A peu près du même âge - la quarantaine - une autre fidèle, la princesse de Tarente, née Châtillon, haute, fière, vaillante comme un chevalier de la Table Ronde et attachée à la Reine par des liens d'amitié plus lucides que ceux de Mme de Lamballe. Elle était arrivée, peu avant Anne-Laure, de son hôtel parisien et ne cachait pas son inquiétude : une foule tournait autour des Tuileries comme le tigre autour du village qu'il s'apprête à attaquer, une foule quasi animale, silencieux mélange de vrai peuple et de pègre qui avait seulement l'air d'attendre qu'on la jette sur sa proie. Peu facile à impressionner, Louise-Emmanuelle de Tarente tremblait cependant, mais c'était d'indignation, en racontant ce qu'elle avait observé en venant prendre ce qu'elle appelait son " poste de combat ".

- J'ai vu un homme parcourir les terrasses en élevant haut un drapeau sur lequel est écrit : " Louis, demain le trône sera renversé, demain nous serons libres... " Mais il y a pire : un prêtre a été pendu à l'un des réverbères de la place Louis-XV, cependant que des femmes et des enfants..., oui des enfants, noyaient dans le bassin du palais l'un de vos anciens gardes du corps, Madame!... Ces gens-là sont ivres de vin et de haine...

Un murmure terrifié accueillit ce bref récit qui fit pâlir un peu plus Marie-Antoinette. D'un geste instinctif, elle attira sa fille plus près d'elle quand une voix ferme, un rien réprobatrice, s'éleva :

- Je ne vous croyais pas si impressionnable, ma chère Louise ! Ce n'est pas d'hier que nous avons appris les étranges perversions et les crimes auxquels peut se livrer un peuple qui devient fou parce que cela arrange certains qu'il en soit ainsi. Et nous ne sommes pas ici pour affoler la Reine mais bien pour la protéger de notre mieux !

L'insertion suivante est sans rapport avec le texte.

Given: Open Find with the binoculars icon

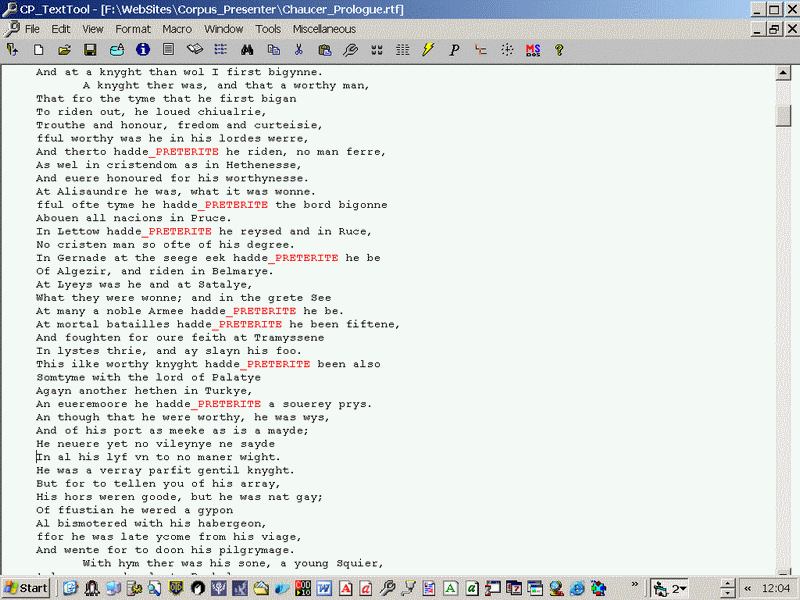Looking at the screenshot, I should [x=247, y=49].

Conduisant par la main le petit Dauphin de sept ans, la marquise de Tourzel effectuait son entrée. La gouvernante des Enfants de France était l'une des rares personnes qui avaient impressionné Anne-Laure les quelques fois où elle était apparue à la Cour. Cette grande dame calme et grave, quoique non dépourvue d'un humour abrupt, était de celles qui inspirent confiance. Avec Mme de Tarente et Mme de Lamballe dont elle était l'exacte contemporaine, ces femmes formaient autour de la Reine un trio aussi vaillant et dévoué qu'avaient pu l'être jadis les fameux mousquetaires autour de Louis XIII. Et, des trois, celle que son petit élève appelait en secret " Madame Sévère " était la plus redoutable. Comme Mme de Lamballe, elle avait pris son poste, abandonné par la duchesse de Polignac, en 1789, au moment où il commençait à devenir dangereux. C'était tout dire.

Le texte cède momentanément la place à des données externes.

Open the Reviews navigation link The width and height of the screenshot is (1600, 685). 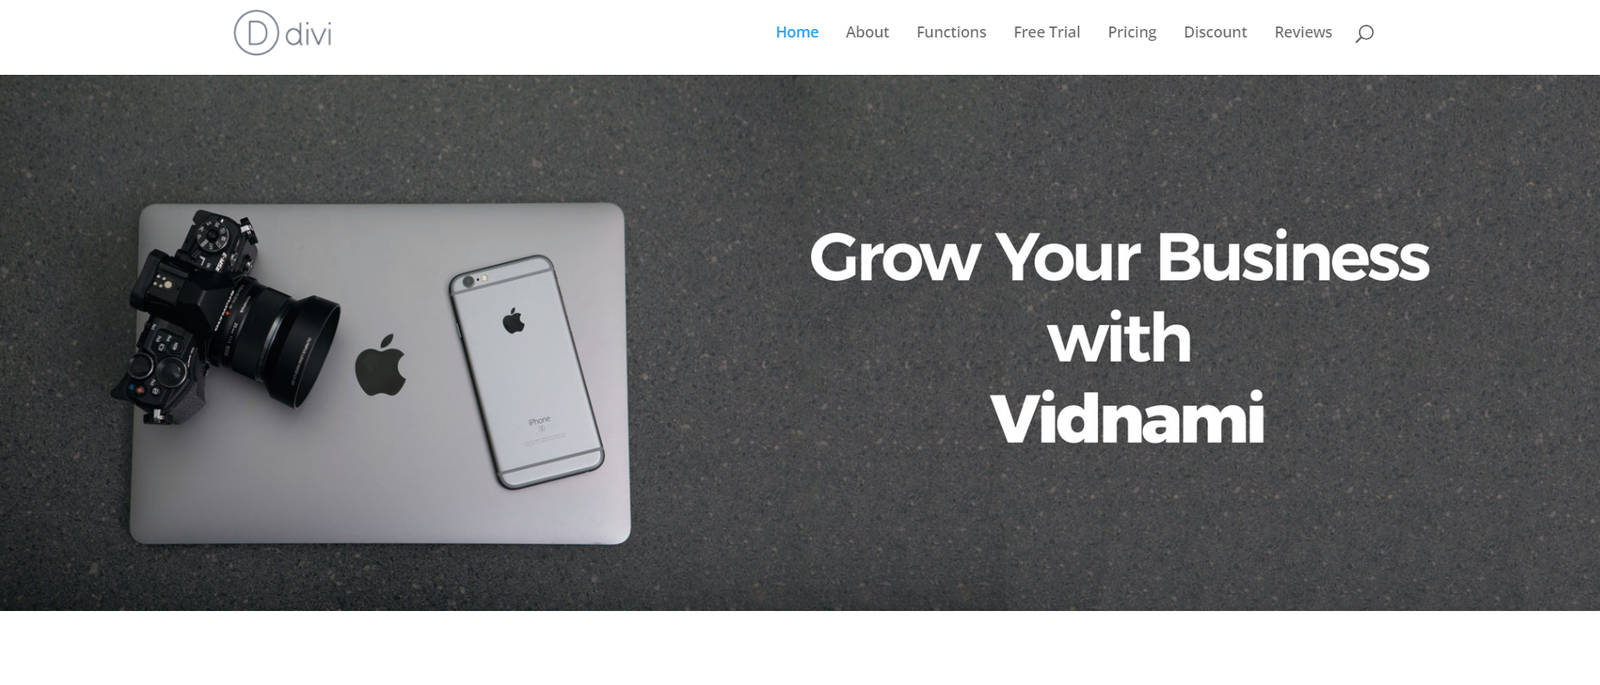click(1303, 32)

Derrière elle venait sa fille Pauline, jolie adolescente de seize ans que la petite Madame Royale aimait beaucoup. Ce qui valut à Anne-Laure d'être aussitôt présentée. Cependant Mme de Tarente protestait :

- Qui parle ici d'affoler la Reine ? Elle a toujours préféré la vérité, étant de grand courage pour l'affronter.

- Sans doute, mais les détails ne s'imposent pas. En outre, ces enragés ne sont pas encore ici. Le château, grâce à Dieu, est bien défendu. Le Roi a fait venir de leur caserne de Courbevoie les Suisses qui ne sont pas de garde; en outre, nous avons ici le bataillon de la Garde nationale des Filles-Saint-Thomas qui est sûr. Enfin, il y a tous ces braves gentilshommes parisiens dont certains n'ont jamais eu leur entrée à la Cour et qui viennent cependant mettre leurs épées au service de Leurs Majestés. Certains sont âgés. Ah, j'allais oublier les canons ! Nous en avons quatorze pièces que la racaille aura du mal à faire taire. Cela suffira-t-il à vous protéger ?

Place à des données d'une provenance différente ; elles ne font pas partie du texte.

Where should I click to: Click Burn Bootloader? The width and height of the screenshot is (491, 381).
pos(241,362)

- Encore une fois ce n'est pas pour moi que je crains...

- En ce cas cessez de trembler ! Le château est plein de braves gens qui brûlent de mourir pour leurs souverains. Et si le pire arrivait, Leurs Majestés et leur famille sont munis de plastrons en forte toile de soie, à l'épreuve du poignard comme des balles, que le comte de Paroy a confectionnés pour eux.

- ... et que le Roi n'acceptera jamais de porter, coupa la Reine. Il a déjà refusé. De même il a refusé de fuir la nuit dernière et je l'ai approuvé. La chaise de poste ne nous vaut rien, ajouta-t-elle avec un sourire triste.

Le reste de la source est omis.